Pembrolizumab in combination with gemcitabine for patients with HER2-negative advanced breast cancer: GEICAM/2015-04 (PANGEA-Breast) study
L de la Cruz-Merino 1 2 , M Gion 3 4 , J Cruz 3 5 , J L Alonso-Romero 3 6 , V Quiroga 3 7 , F Moreno 3 8 , R Andrés 3 9 , M Santisteban 3 10 11 , M Ramos 3 12 , E Holgado 3 13 , J Cortés 3 14 15 16 , E López-Miranda 3 4 , A Cortés 4 , F Henao 17 3 , N Palazón-Carrión 17 3 , L M Rodriguez 3 5 , I Ceballos 3 5 , A Soto 6 , A Puertes 6 , M Casas 3 , S Benito 3 , M Chiesa 3 , S Bezares 3 , R Caballero 3 , C Jiménez-Cortegana 18 , V Sánchez-Margalet 18 , F Rojo 3 19 20
Background: We evaluated a new chemoimmunotherapy combination based on the anti-PD1 monoclonal antibody pembrolizumab and the pyrimidine antimetabolite gemcitabine in HER2- advanced breast cancer (ABC) patients previously treated in the advanced setting, in order to explore a potential synergism that could eventually obtain long term benefit in these patients.
Methods: HER2-negative ABC patients received 21-day cycles of pembrolizumab 200 mg (day 1) and gemcitabine (days 1 and 8). A run-in-phase (6 + 6 design) was planned with two dose levels (DL) of gemcitabine (1,250 mg/m2 [DL0]; 1,000 mg/m2 [DL1]) to determine the recommended phase II dose (RP2D). The primary objective was objective response rate (ORR). Tumor infiltrating lymphocytes (TILs) density and PD-L1 expression in tumors and myeloid-derived suppressor cells (MDSCs) levels in peripheral blood were analyzed.

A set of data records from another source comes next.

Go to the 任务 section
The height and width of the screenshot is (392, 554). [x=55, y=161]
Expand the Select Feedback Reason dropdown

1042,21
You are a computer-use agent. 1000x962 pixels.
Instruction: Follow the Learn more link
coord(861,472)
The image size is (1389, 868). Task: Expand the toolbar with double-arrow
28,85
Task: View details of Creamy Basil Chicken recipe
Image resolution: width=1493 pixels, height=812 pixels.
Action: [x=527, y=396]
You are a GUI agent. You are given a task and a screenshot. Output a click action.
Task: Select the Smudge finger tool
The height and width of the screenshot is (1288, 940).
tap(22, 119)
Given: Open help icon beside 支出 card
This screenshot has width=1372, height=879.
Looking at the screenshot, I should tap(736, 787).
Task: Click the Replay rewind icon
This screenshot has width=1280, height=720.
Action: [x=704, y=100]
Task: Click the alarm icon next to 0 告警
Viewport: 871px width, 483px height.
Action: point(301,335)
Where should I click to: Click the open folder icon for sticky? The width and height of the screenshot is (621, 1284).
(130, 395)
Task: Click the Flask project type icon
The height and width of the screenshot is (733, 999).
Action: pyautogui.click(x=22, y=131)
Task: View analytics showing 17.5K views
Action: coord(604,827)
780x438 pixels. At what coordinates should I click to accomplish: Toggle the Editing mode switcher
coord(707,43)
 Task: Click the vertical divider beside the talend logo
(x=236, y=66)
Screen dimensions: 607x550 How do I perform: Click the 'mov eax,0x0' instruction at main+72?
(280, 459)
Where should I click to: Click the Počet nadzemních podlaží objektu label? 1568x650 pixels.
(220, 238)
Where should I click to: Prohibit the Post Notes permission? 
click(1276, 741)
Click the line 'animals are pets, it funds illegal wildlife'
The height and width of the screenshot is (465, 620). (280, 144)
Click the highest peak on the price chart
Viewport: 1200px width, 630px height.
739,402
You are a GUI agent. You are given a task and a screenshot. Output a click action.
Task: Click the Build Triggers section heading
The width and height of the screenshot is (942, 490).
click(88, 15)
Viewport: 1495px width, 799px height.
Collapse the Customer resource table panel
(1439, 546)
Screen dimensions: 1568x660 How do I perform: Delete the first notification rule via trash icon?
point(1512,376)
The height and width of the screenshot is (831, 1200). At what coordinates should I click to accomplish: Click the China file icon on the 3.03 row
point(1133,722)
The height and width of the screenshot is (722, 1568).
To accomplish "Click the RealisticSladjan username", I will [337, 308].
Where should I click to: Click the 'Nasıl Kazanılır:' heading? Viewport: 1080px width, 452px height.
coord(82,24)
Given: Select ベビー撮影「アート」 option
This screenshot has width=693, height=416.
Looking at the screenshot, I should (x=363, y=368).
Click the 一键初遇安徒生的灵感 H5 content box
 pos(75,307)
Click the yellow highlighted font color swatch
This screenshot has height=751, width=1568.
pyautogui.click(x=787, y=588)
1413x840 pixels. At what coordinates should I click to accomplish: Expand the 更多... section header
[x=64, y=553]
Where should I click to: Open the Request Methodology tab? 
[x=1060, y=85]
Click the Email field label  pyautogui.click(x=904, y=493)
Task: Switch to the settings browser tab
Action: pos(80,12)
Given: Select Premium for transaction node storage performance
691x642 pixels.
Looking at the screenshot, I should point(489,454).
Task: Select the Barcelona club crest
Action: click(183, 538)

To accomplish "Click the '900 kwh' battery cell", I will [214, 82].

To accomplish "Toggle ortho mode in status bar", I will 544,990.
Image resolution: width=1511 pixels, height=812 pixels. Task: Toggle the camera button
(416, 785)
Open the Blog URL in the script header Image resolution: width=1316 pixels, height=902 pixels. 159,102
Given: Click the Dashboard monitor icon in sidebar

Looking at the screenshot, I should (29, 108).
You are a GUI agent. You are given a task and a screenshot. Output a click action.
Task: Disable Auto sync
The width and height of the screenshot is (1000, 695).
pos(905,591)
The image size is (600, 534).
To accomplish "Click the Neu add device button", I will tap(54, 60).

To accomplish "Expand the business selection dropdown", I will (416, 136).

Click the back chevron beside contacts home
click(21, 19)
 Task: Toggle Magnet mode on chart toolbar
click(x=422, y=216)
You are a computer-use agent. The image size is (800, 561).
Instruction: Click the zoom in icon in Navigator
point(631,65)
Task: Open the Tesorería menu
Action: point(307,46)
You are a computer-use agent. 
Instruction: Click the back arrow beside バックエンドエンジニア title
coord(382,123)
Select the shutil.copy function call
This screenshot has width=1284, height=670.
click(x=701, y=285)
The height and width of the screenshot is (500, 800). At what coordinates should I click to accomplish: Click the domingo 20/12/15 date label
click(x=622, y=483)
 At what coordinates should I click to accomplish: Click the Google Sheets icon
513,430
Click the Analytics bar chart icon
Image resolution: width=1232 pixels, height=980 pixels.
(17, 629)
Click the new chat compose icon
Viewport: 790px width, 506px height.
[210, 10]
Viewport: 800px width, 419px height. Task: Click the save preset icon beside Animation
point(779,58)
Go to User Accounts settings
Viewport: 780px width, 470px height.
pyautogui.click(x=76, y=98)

Results: Fourteen patients were treated with DL0, resulting in RP2D. Thirty-six patients were evaluated during the first stage of Simon's design. Recruitment was stopped as statistical assumptions were not met. The median age was 52; 21 (58%) patients had triple-negative disease, 28 (78%) visceral involvement, and 27 (75%) ≥ 2 metastatic locations. Progression disease was observed in 29 patients. ORR was 15% (95% CI, 5-32). Eight patients were treated ≥ 6 months before progression. Fourteen patients reported grade ≥ 3 treatment-related adverse events. Due to the small sample size, we did not find any clear association between immune tumor biomarkers and treatment efficacy that could identify a subgroup with higher probability of response or better survival. However, patients that experienced a clinical benefit showed decreased MDSCs levels in peripheral blood along the treatment.
Conclusion: Pembrolizumab 200 mg and gemcitabine 1,250 mg/m2 were considered as RP2D. The objective of ORR was not met; however, 22% patients were on treatment for ≥ 6 months. ABC patients that could benefit of chemoimmunotherapy strategies must be carefully selected by robust and validated biomarkers. In our heavily pretreated population, TILs, PD-L1 expression and MDSCs levels could not identify a subgroup of patients for whom the combination of gemcitabine and pembrolizumab would induce long term benefit.